Nei numerosi incontri che si fanno nella vita, alcuni li perdi e poi ritornano, e quando ritornano capisci perché. Questa storia comincia da Daniela Rossi, che non saprei nemmeno definire tante sono le cose che fa, e quindi la chiamerò animatrice culturale e femminista. Conobbi Daniela molti anni fa, quando si era inventata il festival Riso Rosa (nato nel 1989) e, al suo interno, il concorso «Pink Ink. Scritture comiche molto femminili» che scovava talenti di comicità femminile.
Oltre alle già note Lucia Poli e Lella Costa (parliamo di vent’anni fa eh), Pink Ink diede voce, e palcoscenico, a Katia Beni, Dodi Conti, Anna Meacci, Emanuela Grimalda, Pia Engleberth, Alessandra Berardi e Lorenza Franzoni, una performer eclettica che crea personaggi vestiti con oggetti da lei inventati, tipo «Utero in pizzo lingerie, reggiseno lattesantiera e reliquie», e poi scrive cose come «Non ho scelto di nascere femmina, quindi socialmente pericolosa, ma trovo che sia un ruolo interessante. Questo corpo di donna, che mi sostiene politicamente, è il mezzo per indossare qualunque identità storica, etnica, sessuale, religiosa per poi metterla a nudo». Altro che Drusilla. Passano gli anni, perdo di vista Daniela Rossi, Riso Rosa e Pink Ink cessano di esistere. Complice la presentazione di un libro, rivedo Daniela un anno fa, mi dice che la straordinaria stagione della comicità femminile è finita, ammazzata dal successo mainstream, e ad alto tasso testosteronico, di trasmissioni come Zelig, i cui responsabili scrivevano robe tipo «Sono donne, ma fanno ridere anche loro», e magari si sentivano pure gentili.
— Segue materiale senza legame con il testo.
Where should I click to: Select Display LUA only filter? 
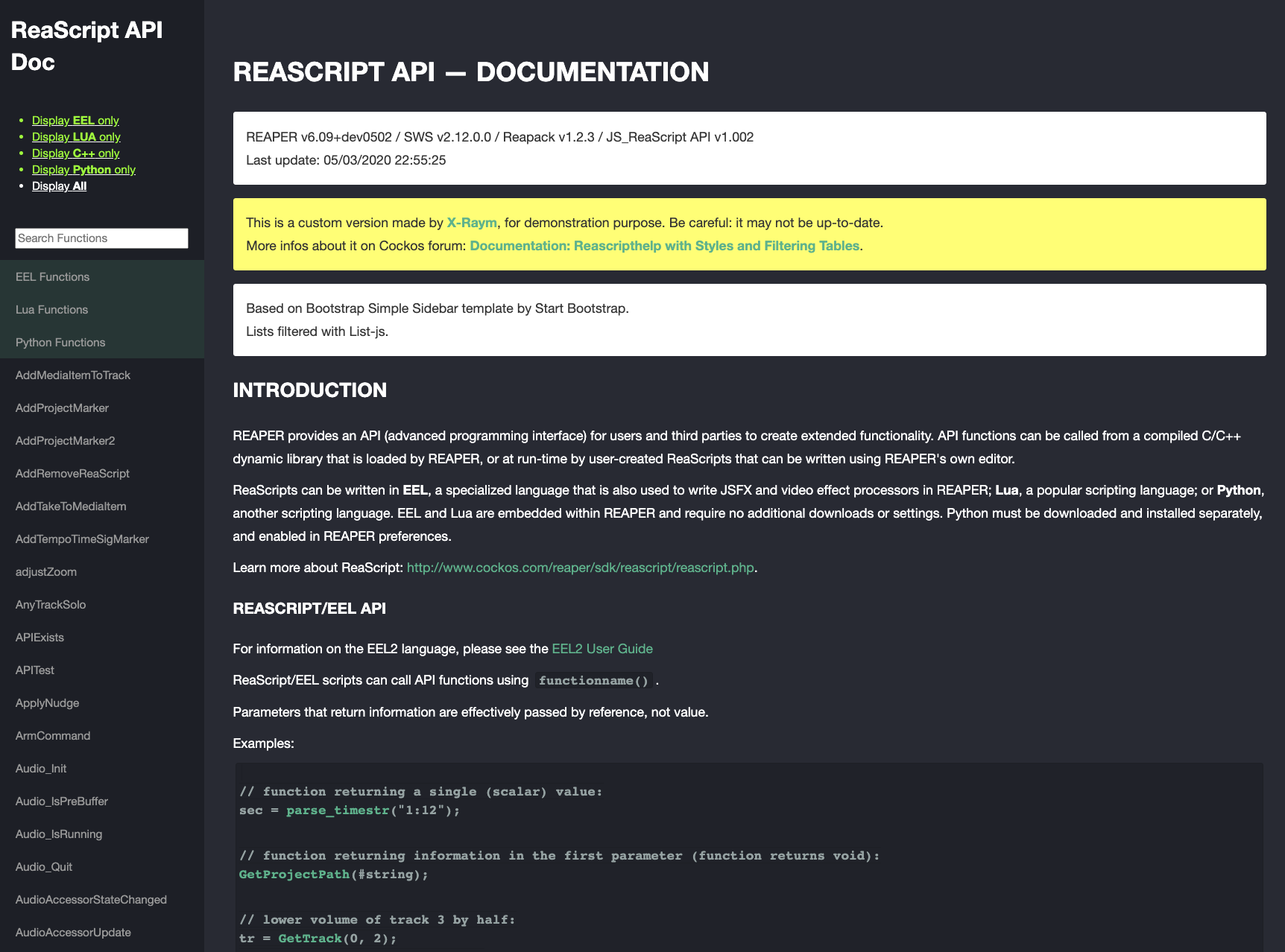pos(76,137)
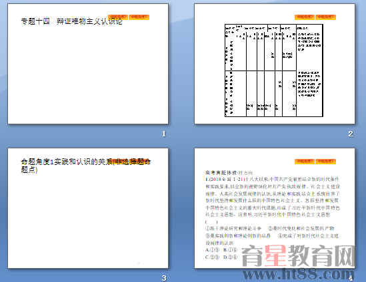Click the slide number 2 label
Image resolution: width=366 pixels, height=282 pixels.
(x=351, y=134)
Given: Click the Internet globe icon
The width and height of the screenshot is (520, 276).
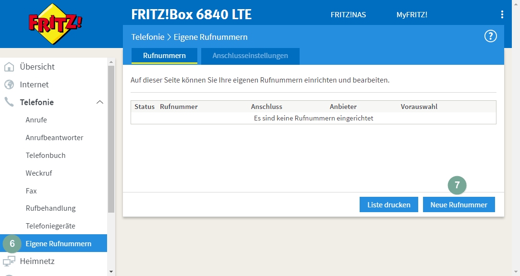Looking at the screenshot, I should coord(9,84).
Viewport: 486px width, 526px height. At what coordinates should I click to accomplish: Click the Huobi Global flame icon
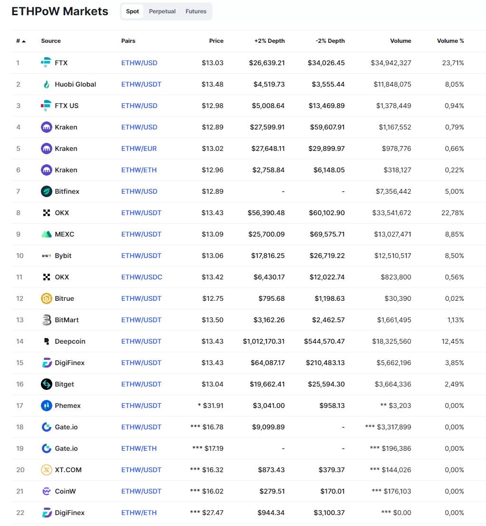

Ammazzate sul ridere, dunque, ma perché, e come è stato possibile? Daniela Rossi dice che è cambiato il panorama sociale, che le donne non sono più capaci di ridersi addosso e che questo lo si è visto proprio nella qualità dei testi. «Se appena lanciato il concorso, e siamo all’inizio degli anni Duemila, arrivarono 300 testi di poesia comica, da un certo momento in poi quella vena si è esaurita, come se si fosse avverata una mutazione interiore.

QUANDO SEI FORTE,  riesci a parlare di te anche in modo forte, e ironico. A un certo punto le donne hanno perso quella capacità». E quindi? Daniela Rossi ha capito che bisognava ripartire da una sorta di autocoscienza, ma gli anni Settanta sono finiti da un pezzo, e quella roba lì, il trovarsi insieme e raccontarsi, anche per ore, il proprio vissuto, non funzionerebbe più come allora. E quindi? Rossi ha capito che la strada era il Memoir, il racconto di sé in prima persona, mediato dalla scrittura, ma non piattamente autobiografica, bensì da un uscire da sé per guardarsi e narrarsi con distacco, un parlare di sé per parlare del mondo, che è una capacità importante per vedersi protagoniste. Ed ecco partire, a Parma, dei laboratori, condotti con Francesca Avanzini, e ora arriva la gara.
Si chiama «Donne che raccontano storie», è un concorso letterario nazionale per racconti inediti di autobiografia e memoir, scade il 30 marzo prossimo, è sostenuto dall’assessorato pari opportunità del comune di Parma e da parecchie realtà femministe e femminili. Tutte le informazioni si trovano su www.rossipoesia.net.
Dal memoir, spero, torneremo anche a riderci addosso, e a sbeffeggiare gli altri, pratica infinitamente più sovversiva della clava, e difficile, in quanto chiede equilibrismo del pensiero e della parola, una visione stralunata del mondo, tipo quando mi chiedevano che cosa avrei voluto fare da grande e io rispondevo La domatrice di bolle di sapone, perché prova a comandare una bolla di sapone, e poi ne riparliamo.